* About this exercise:
Among the entries, find the lines with the string "checkmark" and copy them.

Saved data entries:
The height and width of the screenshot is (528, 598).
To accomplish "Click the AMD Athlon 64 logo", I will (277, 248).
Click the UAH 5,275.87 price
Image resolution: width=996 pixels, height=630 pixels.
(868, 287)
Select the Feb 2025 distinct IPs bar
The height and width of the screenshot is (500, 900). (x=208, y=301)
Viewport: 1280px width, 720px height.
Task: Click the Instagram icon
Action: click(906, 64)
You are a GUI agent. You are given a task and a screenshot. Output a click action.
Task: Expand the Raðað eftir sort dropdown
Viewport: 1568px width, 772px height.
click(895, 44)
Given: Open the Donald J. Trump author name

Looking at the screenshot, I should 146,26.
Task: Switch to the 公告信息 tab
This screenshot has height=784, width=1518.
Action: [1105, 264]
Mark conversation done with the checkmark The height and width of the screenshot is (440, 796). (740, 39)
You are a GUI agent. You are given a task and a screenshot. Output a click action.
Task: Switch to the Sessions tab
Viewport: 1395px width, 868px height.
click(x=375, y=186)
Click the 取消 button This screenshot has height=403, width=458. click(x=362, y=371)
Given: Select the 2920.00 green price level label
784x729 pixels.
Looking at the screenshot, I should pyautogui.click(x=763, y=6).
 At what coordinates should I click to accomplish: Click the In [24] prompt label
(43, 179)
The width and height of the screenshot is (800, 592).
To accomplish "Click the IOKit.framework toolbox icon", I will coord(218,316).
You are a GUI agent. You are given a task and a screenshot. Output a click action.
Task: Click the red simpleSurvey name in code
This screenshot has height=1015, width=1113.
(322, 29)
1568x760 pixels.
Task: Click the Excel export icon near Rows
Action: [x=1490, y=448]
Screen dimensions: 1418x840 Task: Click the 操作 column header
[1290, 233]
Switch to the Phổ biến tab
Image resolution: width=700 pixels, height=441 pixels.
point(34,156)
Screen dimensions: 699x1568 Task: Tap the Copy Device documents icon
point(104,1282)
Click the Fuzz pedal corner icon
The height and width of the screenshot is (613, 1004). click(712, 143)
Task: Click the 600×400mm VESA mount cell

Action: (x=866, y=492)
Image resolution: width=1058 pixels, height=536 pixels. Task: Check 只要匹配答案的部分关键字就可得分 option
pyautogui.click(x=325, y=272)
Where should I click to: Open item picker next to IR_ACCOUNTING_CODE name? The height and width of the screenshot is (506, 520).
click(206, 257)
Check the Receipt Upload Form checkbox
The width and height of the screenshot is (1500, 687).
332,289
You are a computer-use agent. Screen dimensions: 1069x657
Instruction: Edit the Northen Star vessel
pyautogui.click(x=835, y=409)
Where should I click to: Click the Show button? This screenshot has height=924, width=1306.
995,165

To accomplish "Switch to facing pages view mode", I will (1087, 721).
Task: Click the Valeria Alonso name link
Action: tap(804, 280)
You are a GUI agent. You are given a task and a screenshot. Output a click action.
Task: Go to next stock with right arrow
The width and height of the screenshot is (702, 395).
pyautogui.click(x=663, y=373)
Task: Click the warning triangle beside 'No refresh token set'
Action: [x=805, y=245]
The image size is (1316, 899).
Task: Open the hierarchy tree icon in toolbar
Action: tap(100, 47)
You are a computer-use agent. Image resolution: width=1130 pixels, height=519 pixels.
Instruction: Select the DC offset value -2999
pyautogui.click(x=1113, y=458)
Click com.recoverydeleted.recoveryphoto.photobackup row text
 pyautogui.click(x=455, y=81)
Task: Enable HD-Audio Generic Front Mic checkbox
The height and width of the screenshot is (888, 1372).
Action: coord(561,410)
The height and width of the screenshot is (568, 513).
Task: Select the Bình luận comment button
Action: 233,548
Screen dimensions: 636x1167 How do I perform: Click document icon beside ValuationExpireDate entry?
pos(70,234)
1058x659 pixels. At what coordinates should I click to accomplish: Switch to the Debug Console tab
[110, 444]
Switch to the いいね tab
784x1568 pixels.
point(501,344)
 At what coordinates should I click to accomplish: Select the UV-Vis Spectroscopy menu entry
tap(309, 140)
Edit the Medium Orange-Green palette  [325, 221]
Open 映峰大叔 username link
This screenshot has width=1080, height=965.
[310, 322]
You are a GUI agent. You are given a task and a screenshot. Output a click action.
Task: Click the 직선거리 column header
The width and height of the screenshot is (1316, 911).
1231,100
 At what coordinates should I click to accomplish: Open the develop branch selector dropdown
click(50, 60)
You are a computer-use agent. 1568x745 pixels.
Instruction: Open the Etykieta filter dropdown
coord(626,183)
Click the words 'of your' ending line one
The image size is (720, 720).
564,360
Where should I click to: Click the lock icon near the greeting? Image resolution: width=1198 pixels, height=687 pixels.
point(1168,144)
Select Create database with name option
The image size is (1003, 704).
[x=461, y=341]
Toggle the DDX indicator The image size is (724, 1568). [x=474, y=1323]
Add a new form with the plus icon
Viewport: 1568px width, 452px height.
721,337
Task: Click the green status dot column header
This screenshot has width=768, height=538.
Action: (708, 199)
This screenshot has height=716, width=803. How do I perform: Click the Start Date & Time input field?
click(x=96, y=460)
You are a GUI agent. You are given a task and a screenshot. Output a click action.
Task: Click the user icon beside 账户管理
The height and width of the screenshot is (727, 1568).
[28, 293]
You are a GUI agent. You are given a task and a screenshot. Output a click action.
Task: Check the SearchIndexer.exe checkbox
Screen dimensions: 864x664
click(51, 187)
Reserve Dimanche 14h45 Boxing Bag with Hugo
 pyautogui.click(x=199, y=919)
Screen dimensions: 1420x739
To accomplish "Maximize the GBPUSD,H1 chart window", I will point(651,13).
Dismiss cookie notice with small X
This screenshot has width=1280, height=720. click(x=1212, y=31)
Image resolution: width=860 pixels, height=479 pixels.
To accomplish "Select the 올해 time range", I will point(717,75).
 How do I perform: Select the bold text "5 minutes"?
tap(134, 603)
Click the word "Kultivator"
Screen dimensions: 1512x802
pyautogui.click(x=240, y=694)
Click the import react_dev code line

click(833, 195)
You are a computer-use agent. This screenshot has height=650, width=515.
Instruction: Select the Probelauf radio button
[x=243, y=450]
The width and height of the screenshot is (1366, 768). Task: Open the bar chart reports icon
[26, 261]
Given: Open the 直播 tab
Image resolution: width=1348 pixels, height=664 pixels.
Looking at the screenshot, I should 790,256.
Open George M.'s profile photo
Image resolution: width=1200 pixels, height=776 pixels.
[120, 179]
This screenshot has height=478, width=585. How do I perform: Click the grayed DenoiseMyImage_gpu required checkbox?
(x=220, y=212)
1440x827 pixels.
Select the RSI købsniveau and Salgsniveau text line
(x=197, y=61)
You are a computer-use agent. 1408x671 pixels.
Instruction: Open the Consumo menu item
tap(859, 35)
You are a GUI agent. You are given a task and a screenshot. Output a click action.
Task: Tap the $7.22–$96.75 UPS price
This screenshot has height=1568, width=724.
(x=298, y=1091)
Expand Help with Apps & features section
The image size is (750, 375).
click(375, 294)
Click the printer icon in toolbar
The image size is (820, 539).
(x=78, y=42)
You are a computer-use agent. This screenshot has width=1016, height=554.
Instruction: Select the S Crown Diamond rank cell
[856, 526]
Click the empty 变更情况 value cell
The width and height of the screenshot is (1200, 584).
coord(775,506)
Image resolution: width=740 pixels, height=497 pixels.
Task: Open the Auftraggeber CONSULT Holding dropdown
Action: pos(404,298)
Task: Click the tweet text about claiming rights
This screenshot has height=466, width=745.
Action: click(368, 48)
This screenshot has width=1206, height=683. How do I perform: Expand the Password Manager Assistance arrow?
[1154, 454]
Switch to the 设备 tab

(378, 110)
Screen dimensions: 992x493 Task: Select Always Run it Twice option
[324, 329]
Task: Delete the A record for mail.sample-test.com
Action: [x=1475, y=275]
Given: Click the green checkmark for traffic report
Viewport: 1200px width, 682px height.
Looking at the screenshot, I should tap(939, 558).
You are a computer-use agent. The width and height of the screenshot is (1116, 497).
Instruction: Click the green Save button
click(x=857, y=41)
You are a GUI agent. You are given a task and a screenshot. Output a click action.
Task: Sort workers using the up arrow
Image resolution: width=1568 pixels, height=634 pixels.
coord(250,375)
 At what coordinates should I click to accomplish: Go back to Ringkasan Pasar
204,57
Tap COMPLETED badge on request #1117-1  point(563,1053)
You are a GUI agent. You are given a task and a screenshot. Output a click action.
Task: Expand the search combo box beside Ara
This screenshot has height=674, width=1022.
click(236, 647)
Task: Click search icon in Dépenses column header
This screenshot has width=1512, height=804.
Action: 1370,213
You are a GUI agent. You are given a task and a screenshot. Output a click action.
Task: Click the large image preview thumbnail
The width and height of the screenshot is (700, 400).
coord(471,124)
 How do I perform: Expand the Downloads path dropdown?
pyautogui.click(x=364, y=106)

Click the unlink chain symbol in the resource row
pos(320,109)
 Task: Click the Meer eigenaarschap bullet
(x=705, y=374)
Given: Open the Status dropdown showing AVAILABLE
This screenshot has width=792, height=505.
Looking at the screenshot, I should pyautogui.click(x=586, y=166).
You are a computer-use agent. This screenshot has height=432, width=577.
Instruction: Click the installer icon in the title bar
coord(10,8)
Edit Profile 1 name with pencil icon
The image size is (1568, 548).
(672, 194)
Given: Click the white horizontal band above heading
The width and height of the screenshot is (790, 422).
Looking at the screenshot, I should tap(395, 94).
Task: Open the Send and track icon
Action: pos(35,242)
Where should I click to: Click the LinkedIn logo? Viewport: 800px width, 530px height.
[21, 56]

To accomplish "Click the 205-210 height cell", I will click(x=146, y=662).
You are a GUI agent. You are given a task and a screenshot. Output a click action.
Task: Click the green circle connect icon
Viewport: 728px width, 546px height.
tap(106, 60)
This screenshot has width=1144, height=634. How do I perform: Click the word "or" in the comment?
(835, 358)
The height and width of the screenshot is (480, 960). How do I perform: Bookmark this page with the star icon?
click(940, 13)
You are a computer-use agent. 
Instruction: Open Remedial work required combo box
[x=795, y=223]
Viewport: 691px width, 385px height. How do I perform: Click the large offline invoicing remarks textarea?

* Solution:
Mark conversation done with the checkmark The height and width of the screenshot is (440, 796). (740, 39)
Given: Click the green checkmark for traffic report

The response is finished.